BEGIN DATASET CONTENT
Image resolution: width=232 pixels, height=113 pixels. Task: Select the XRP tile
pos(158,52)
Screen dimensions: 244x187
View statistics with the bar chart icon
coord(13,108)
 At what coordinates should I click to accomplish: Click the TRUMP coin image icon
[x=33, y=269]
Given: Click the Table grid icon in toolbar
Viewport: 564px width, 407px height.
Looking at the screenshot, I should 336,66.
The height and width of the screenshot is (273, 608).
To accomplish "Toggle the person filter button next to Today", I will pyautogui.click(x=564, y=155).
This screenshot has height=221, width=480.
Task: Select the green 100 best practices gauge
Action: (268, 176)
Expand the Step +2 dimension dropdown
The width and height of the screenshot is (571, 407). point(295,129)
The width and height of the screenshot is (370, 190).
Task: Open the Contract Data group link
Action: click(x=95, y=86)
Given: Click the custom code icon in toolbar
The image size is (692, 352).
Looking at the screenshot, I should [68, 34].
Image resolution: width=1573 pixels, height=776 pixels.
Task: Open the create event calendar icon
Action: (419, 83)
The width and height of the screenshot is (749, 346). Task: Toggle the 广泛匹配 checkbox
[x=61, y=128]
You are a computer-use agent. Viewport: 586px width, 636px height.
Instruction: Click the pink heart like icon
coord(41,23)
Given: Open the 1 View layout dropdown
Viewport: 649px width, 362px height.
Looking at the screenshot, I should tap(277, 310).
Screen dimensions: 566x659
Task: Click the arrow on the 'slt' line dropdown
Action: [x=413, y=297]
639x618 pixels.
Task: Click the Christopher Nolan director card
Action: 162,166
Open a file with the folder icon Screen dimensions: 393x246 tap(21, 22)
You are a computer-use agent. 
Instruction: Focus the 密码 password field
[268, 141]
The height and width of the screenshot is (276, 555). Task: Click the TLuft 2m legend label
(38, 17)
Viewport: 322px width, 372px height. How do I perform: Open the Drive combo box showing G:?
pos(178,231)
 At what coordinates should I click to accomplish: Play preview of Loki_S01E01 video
END DATASET CONTENT
§ **WORK ORDER**:
If a line in the records above has the word "computer", copy it out.

§ **TASK RESULT**:
You are a computer-use agent. Viewport: 586px width, 636px height.
You are a computer-use agent. 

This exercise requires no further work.